Unlike some states with low median incomes, relatively few West Virginia residents worked in manufacturing. Instead, these residents mostly found employment in agriculture or mining, as nearly 5.4% of workers were employed in those industries as of 2013, well above the national average. While the state’s unemployment rate decreased 0.7 percentage points between 2012 and 2013 to 6.5% — notably better than the U.S. rate last year — median household income remained low and unchanged. Low incomes also likely affect the housing market of the state. The median home value was only $103,200 in 2013, lower than all but one other state

2. Arkansas
> Median household income: $40,511
> Population: 2,959,373 (19th smallest)
> Unemployment rate: 7.5% (18th highest)
> Pct. Below poverty line: 19.7% (4th highest)

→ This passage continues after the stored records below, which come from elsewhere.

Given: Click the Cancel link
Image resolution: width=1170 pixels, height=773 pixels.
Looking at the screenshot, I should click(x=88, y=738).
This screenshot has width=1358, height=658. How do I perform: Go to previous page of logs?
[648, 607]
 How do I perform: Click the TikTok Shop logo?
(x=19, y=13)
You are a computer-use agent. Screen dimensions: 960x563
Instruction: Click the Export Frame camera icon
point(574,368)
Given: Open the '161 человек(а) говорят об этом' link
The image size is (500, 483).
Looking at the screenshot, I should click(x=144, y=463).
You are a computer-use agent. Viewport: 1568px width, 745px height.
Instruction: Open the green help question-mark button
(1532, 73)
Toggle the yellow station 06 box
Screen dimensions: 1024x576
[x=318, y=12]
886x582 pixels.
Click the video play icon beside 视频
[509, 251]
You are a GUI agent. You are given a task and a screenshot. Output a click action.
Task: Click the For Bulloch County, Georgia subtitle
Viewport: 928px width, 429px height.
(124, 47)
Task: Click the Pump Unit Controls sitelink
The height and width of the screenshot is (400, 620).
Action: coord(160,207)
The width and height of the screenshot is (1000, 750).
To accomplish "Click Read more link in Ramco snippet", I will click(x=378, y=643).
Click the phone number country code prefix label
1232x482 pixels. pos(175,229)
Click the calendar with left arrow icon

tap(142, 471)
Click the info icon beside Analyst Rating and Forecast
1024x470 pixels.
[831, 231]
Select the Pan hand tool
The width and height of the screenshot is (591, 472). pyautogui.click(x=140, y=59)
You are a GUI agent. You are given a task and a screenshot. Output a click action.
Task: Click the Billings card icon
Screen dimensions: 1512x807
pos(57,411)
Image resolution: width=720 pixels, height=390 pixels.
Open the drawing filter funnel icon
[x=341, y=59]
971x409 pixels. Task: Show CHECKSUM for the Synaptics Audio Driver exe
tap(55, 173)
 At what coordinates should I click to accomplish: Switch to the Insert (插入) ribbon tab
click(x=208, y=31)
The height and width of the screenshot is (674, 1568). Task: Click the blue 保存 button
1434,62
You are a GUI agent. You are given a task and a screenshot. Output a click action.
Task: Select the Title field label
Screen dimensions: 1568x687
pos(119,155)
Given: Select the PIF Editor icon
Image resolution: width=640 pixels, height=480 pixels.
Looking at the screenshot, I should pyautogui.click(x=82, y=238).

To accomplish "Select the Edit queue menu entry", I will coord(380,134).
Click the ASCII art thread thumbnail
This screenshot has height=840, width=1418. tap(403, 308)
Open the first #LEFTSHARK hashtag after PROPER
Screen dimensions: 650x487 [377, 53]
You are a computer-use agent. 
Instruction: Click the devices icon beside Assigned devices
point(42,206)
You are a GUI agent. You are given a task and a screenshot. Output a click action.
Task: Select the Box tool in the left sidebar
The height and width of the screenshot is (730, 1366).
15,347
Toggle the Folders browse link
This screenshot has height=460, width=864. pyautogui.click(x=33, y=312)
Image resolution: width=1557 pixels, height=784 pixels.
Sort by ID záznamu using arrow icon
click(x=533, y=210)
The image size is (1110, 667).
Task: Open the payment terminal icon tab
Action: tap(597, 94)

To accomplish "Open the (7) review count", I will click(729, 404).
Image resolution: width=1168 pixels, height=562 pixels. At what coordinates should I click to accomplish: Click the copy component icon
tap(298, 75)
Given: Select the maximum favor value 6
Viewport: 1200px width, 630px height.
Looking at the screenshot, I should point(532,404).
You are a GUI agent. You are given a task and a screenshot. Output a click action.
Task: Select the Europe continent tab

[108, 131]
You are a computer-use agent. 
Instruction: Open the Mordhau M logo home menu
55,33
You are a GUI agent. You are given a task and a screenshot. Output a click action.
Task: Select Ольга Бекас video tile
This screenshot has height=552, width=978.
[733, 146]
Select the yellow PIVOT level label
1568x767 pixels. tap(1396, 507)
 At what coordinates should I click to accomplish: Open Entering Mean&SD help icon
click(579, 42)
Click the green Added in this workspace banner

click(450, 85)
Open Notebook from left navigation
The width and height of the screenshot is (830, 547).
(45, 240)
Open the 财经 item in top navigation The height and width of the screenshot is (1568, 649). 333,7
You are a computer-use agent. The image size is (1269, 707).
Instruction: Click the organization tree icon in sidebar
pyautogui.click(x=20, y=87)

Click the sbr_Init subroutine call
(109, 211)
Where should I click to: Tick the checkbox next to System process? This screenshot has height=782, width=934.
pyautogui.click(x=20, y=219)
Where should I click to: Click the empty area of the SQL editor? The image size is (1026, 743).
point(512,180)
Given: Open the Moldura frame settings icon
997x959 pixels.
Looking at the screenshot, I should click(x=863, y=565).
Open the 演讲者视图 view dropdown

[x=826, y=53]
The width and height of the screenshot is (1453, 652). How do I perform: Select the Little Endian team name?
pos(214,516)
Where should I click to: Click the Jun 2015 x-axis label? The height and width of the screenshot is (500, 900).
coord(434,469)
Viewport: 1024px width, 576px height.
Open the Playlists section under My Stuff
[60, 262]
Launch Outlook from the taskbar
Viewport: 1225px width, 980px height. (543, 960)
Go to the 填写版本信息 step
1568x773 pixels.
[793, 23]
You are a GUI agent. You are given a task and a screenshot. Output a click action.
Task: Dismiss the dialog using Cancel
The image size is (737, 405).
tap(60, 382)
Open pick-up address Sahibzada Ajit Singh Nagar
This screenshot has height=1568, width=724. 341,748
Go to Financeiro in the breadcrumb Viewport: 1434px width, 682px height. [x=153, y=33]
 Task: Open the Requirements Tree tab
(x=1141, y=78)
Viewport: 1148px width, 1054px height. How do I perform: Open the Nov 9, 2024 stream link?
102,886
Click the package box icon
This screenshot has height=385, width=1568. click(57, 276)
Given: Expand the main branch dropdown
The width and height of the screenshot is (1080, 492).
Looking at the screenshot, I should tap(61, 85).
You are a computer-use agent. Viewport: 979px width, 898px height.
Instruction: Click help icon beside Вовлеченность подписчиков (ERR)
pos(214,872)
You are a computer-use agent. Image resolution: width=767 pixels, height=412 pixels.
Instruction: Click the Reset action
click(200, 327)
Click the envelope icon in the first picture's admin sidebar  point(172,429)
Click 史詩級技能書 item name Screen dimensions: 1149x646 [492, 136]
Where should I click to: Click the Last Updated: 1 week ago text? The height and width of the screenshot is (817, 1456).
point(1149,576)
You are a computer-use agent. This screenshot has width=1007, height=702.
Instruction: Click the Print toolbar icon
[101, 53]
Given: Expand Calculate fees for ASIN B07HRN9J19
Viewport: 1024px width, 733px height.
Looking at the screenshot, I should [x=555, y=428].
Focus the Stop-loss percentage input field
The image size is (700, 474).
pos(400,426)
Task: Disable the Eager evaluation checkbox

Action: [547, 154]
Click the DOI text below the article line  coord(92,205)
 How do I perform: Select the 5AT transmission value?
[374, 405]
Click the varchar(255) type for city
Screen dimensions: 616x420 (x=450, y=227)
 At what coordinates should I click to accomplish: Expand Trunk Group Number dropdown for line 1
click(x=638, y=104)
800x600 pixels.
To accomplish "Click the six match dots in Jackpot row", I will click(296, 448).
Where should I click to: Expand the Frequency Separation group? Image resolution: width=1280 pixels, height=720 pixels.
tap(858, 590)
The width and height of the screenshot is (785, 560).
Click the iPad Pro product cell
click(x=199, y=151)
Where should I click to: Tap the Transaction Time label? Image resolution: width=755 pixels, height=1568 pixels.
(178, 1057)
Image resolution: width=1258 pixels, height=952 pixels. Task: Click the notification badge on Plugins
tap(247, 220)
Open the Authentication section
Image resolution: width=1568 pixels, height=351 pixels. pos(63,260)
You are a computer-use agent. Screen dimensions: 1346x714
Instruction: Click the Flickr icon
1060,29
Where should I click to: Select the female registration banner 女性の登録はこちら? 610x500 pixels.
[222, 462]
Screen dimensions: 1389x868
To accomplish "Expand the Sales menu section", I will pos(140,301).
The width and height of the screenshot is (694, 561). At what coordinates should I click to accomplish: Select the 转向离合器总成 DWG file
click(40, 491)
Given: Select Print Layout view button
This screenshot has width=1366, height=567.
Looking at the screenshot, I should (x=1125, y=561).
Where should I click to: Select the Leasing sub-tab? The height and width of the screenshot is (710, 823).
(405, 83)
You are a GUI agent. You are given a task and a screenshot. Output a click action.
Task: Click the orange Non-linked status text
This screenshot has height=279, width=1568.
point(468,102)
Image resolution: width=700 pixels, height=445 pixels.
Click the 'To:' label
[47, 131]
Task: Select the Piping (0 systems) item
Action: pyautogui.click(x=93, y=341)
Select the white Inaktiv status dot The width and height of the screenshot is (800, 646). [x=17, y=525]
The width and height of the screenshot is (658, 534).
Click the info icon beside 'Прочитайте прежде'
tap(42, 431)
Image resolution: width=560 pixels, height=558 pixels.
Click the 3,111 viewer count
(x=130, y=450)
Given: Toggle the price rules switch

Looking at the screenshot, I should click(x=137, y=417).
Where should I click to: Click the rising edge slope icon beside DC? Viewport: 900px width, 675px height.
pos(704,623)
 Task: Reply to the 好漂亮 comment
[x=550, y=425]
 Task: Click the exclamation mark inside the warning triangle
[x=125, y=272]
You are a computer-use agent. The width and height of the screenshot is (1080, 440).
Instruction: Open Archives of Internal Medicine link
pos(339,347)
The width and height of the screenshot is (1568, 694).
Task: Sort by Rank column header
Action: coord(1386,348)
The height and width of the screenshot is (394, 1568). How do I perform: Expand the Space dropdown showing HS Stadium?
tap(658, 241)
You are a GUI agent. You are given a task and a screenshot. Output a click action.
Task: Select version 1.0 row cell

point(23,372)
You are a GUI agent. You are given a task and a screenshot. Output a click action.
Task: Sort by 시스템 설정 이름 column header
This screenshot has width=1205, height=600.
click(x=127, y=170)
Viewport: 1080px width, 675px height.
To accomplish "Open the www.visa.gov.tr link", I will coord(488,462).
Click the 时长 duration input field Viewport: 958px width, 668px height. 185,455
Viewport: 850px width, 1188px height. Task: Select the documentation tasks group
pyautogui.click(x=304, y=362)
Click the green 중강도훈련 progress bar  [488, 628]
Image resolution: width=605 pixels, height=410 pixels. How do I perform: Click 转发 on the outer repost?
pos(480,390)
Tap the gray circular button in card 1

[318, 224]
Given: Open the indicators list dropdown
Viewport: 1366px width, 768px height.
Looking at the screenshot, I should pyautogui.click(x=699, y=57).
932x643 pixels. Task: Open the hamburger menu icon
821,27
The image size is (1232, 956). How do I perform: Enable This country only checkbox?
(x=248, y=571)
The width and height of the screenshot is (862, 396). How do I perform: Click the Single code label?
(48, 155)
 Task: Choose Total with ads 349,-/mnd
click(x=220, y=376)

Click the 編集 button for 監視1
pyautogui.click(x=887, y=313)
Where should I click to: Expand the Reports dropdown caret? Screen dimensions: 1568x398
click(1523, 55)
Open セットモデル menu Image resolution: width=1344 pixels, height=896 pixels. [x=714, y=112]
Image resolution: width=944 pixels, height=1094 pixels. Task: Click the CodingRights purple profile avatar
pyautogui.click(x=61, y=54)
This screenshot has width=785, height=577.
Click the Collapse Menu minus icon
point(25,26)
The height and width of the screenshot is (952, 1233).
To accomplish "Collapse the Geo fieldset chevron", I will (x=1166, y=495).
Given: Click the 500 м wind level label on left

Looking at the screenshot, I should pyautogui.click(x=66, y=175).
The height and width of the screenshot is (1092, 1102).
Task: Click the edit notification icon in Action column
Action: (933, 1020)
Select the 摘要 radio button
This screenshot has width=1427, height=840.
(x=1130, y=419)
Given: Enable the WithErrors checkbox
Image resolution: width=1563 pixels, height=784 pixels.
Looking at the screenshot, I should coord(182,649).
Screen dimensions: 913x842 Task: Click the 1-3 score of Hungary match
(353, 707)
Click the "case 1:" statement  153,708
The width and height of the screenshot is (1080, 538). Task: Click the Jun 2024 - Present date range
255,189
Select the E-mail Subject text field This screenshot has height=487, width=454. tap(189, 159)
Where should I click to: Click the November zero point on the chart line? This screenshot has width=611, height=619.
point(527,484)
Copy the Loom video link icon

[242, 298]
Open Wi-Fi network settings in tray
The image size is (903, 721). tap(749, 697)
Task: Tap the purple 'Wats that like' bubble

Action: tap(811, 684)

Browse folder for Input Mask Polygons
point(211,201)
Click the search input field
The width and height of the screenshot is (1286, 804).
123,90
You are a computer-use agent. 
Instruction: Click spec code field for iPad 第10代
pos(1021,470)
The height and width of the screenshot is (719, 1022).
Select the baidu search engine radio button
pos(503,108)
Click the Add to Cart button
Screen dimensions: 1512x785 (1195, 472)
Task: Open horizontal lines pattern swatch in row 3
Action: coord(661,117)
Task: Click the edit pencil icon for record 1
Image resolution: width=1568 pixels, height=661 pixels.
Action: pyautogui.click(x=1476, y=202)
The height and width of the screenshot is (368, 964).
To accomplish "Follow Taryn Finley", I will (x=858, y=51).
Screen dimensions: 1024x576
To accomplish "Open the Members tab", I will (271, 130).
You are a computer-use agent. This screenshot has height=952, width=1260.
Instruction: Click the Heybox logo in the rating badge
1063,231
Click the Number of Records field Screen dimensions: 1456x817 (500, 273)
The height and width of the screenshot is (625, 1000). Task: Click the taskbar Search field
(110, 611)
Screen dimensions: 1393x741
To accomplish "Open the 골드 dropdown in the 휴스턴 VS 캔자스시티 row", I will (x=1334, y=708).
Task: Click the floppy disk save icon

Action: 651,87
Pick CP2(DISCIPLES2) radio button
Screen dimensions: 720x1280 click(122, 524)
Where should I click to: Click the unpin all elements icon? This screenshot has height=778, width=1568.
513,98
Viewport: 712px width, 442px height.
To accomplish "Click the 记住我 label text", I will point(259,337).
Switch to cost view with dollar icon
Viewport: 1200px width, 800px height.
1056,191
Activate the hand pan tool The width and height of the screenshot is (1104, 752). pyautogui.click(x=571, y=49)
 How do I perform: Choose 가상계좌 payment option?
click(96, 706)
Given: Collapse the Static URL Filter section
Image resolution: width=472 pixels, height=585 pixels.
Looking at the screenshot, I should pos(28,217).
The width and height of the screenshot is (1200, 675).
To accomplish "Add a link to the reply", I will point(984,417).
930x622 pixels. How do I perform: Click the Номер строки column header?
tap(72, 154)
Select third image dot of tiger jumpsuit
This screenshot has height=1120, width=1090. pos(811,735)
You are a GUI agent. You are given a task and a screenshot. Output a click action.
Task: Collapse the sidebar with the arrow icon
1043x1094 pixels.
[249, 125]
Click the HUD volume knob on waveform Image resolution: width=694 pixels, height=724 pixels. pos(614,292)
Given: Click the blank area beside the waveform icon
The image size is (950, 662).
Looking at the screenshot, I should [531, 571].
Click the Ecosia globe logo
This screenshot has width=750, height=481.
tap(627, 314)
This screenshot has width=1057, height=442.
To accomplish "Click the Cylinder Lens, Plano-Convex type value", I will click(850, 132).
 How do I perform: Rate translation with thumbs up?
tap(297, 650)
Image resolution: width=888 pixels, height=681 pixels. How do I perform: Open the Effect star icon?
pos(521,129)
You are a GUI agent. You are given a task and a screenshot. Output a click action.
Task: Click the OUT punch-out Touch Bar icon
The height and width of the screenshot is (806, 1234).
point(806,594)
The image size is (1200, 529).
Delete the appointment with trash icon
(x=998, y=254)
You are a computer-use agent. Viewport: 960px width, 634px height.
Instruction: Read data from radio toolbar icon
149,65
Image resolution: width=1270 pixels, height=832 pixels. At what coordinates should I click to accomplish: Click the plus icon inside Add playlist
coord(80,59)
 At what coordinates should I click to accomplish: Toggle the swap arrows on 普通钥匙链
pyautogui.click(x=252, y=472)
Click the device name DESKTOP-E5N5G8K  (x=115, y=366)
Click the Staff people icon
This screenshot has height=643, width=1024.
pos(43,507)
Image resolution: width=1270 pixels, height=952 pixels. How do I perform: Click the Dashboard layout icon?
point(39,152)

The typical Arkansas household earned $40,511 last year, well below the national median of $52,250. Like in many of the poorest states, the state’s poverty was also a major problem. Arkansas had the fourth highest poverty rate in the country last year, at 19.7%. The state’s unemployment rate remained unchanged between 2012 and 2013, a major indication of a weak job market. Low incomes and a weak job market may contribute to low real estate values as well. Statewide, homes were valued relatively low, at just under $110,000, or more than $60,000 below the national benchmark. Additionally, nearly one in five homes were valued at less than $50,000, the third highest rate in the country.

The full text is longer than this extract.